Treatment for a Pinched Nerve and Radiculopathy
An MRI of your spine will likely be ordered to determine the cause of the pain. Fortunately, Pain Medicine physicians can do quite a bit for both cervical and lumbar radiculopathy that result from a pinched nerve. In general, most people suffering from a pinched nerve and radiculopathy will feel better in a few weeks with NSAIDs (ibuprofen, naproxen, etc) and/or exercises done in a physical therapy program. If NSAIDs are not strong enough to control your pain, or you have too much pain to participate in physical therapy, then you should see a Pain Medicine physician.
Epidural steroid injections are the procedure of choice for a pinched nerve and radiculopathy.
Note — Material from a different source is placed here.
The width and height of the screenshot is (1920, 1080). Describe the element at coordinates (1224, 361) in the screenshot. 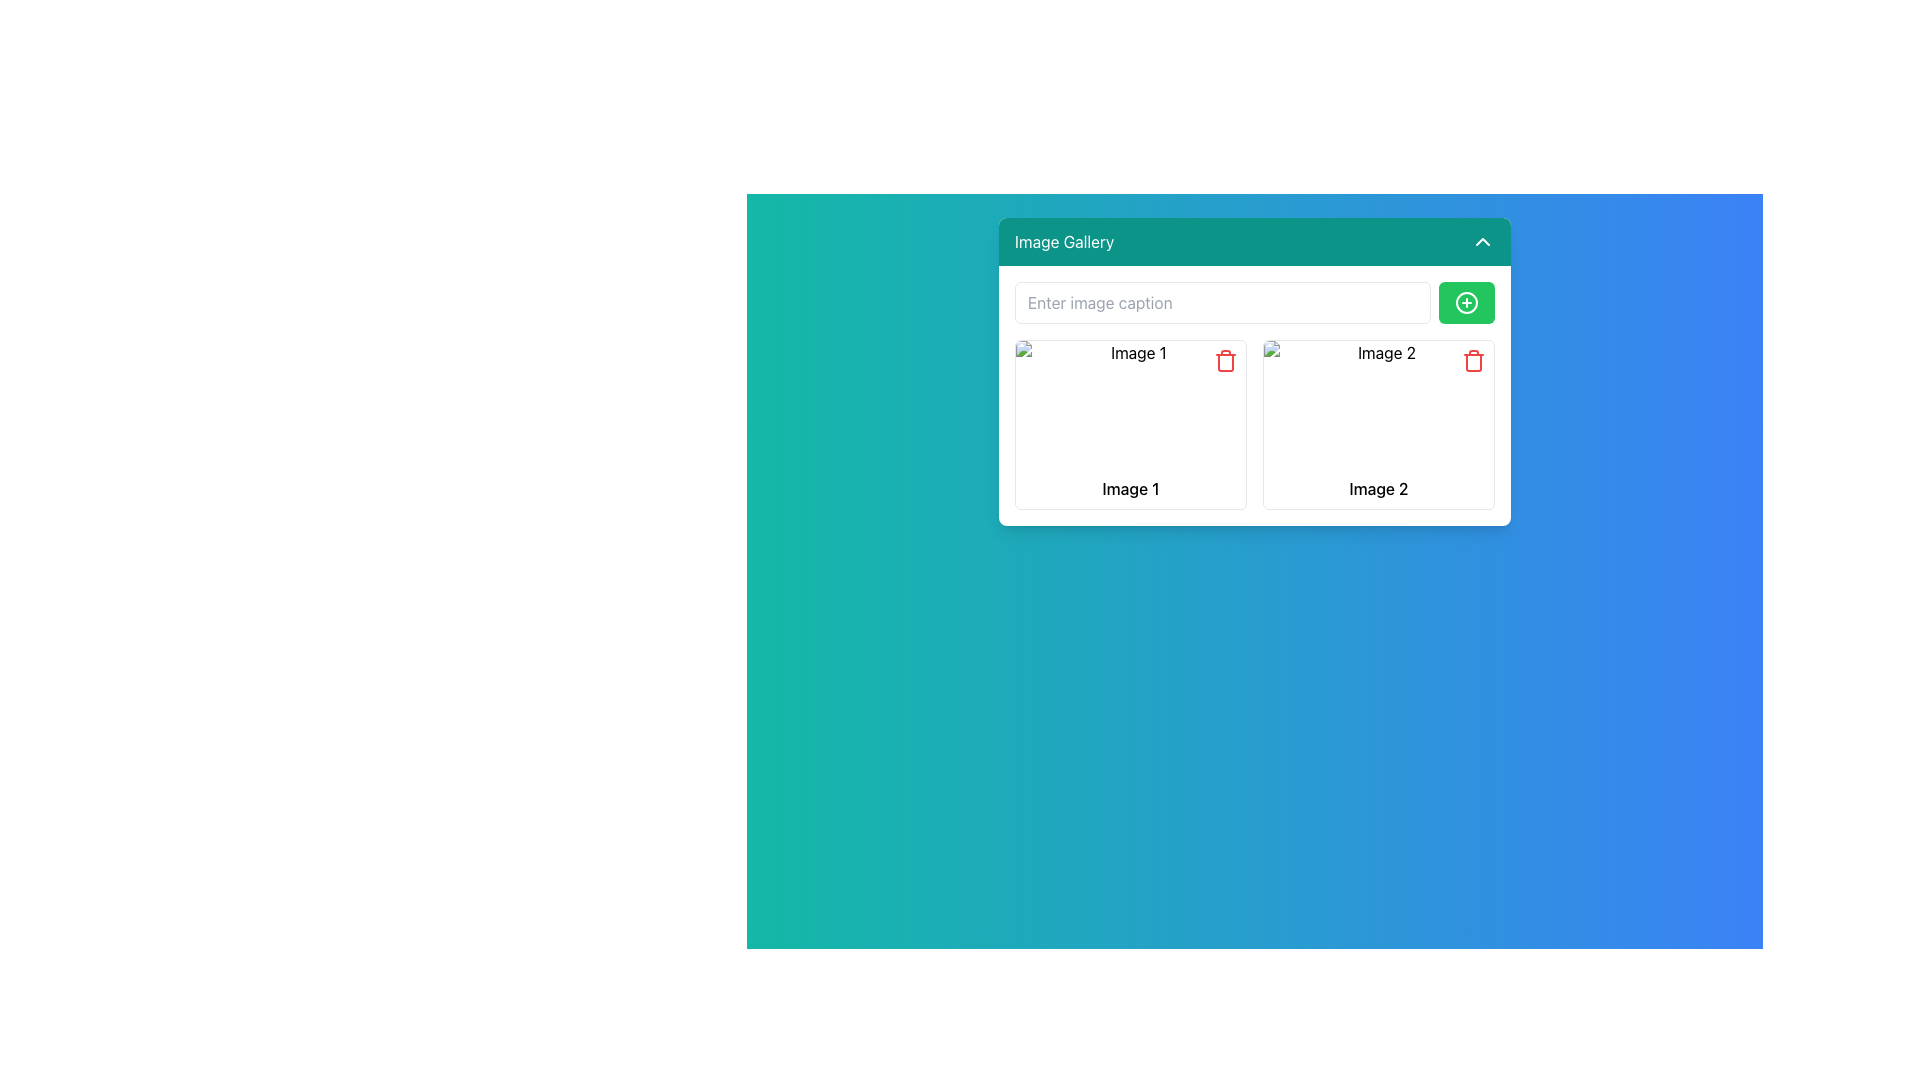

These injections require XRay guidance, called a fluoroscope to place a needle close to where the nerve injury occurred to deposit local anesthetic and steroids, which are strong anti-inflammatory agents. Steroids quiet the nerve and reduce inflammation around it. These injections are performed in the office with local anesthetic. If you are nervous about the procedure, a medication can be prescribed in advance to relieve any procedure related anxiety.
There are other medications that can be used for pain due to a pinched nerve and radiculopathy such as anti-depressants and anti-seizure medications. If medications and injections do not control or eliminate pain, you may be referred to a spine surgeon for a consultation. If your condition is chronic and surgery is not an option, then an implantable spinal cord stimulator may be a good option for you.